Repeat word for word the rows from the line that contains "Task: Click Proton" through the line that contains "Open the three-dot", including both of those lines. Leave the pictures out.

[Target pointing data]
⁂

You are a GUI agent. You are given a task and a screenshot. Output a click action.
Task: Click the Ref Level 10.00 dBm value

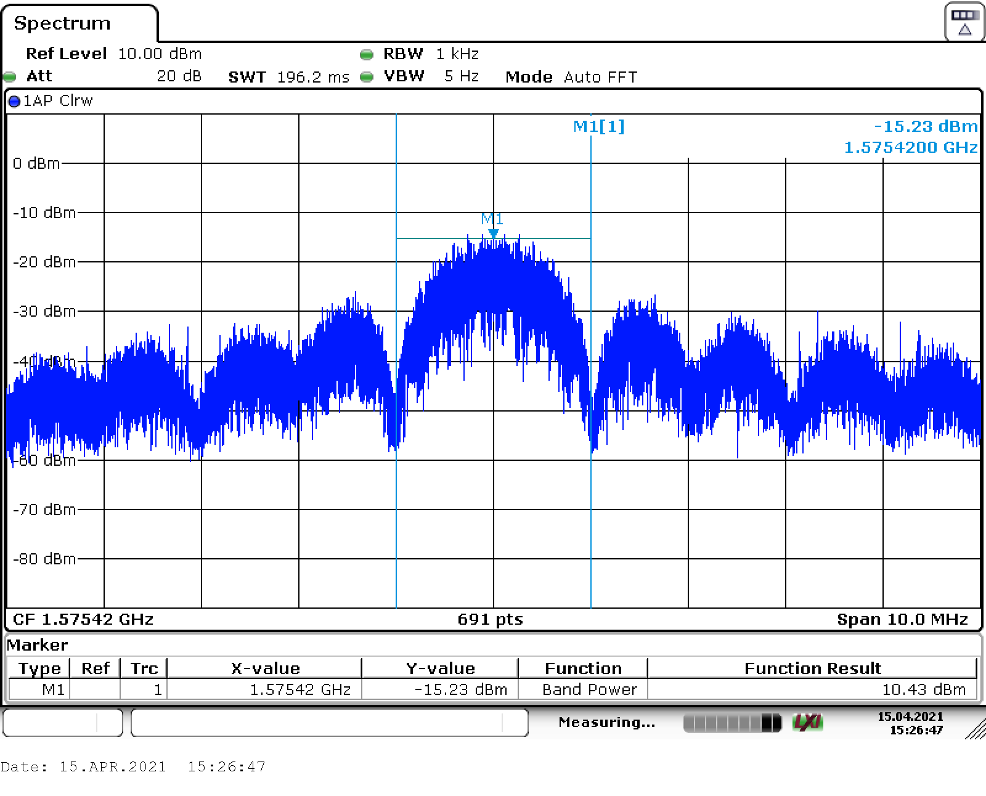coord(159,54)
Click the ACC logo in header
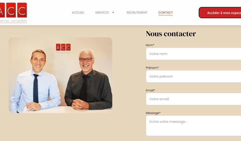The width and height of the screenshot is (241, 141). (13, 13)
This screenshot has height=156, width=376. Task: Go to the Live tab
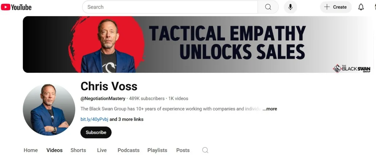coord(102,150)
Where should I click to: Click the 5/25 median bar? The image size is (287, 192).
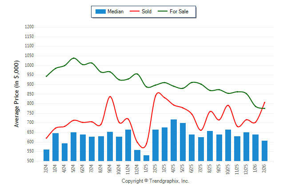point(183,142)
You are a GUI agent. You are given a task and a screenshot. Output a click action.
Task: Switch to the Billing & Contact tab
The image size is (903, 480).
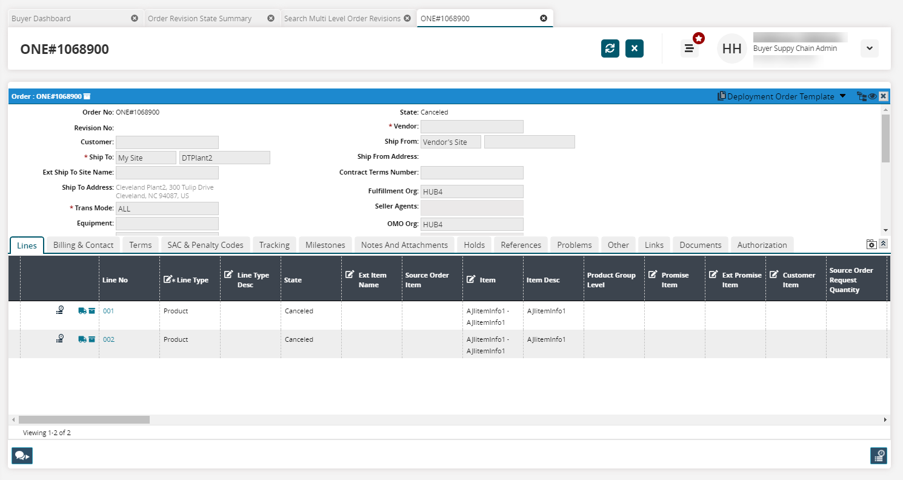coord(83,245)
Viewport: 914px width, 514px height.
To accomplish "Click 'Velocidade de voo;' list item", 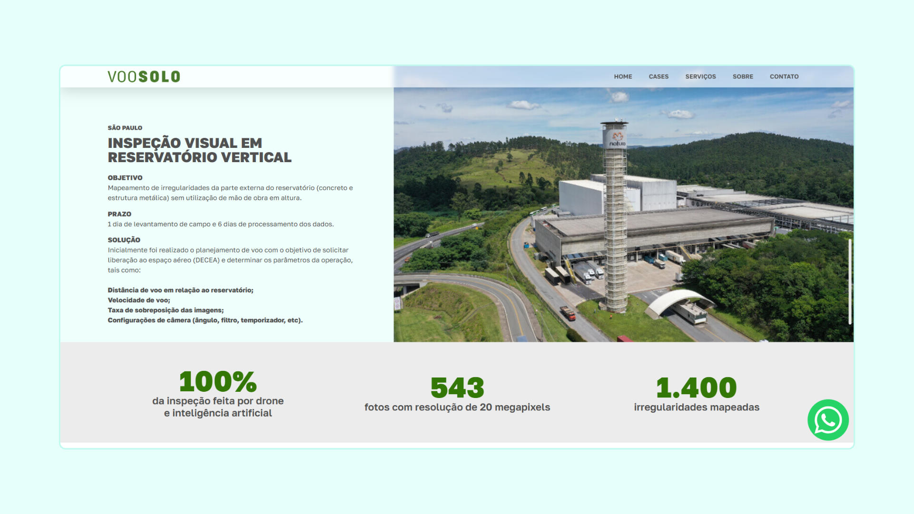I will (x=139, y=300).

⁂

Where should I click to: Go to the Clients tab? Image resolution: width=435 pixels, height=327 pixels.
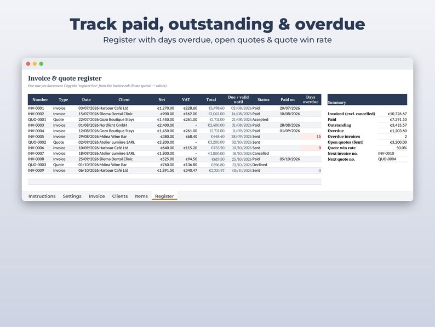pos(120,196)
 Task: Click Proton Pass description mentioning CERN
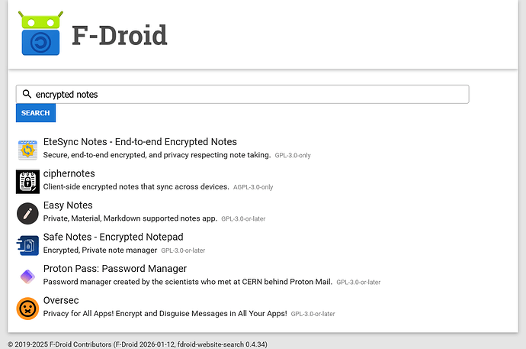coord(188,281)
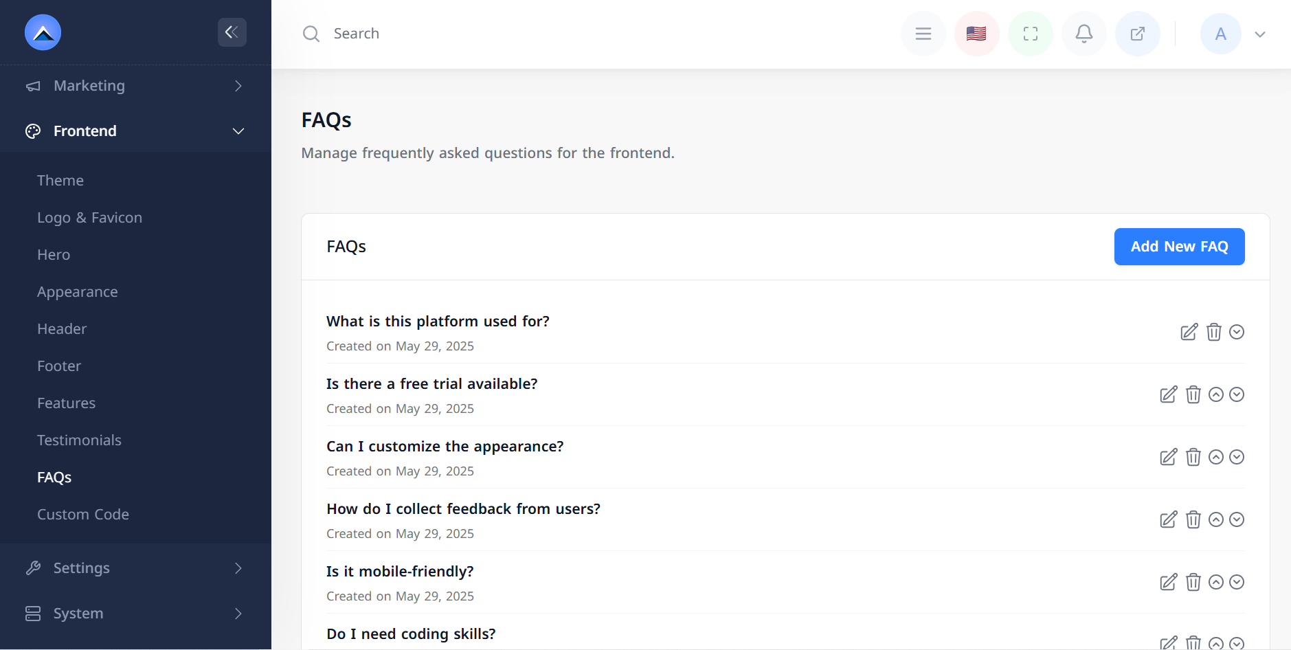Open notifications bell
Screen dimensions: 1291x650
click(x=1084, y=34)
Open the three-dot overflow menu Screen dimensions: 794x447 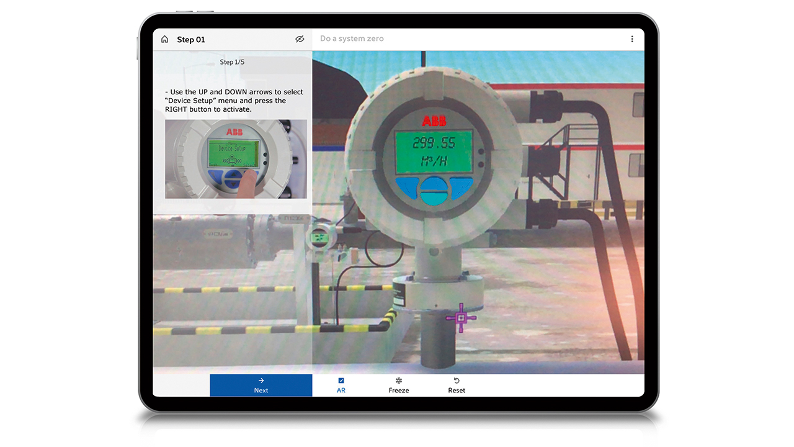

⁂

• [RIGHT ANSWER]
 Task: Click Proton Pass description mentioning CERN
coord(188,281)
Open notifications bell
Screen dimensions: 1291x650
click(x=1084, y=34)
Open the three-dot overflow menu Screen dimensions: 794x447 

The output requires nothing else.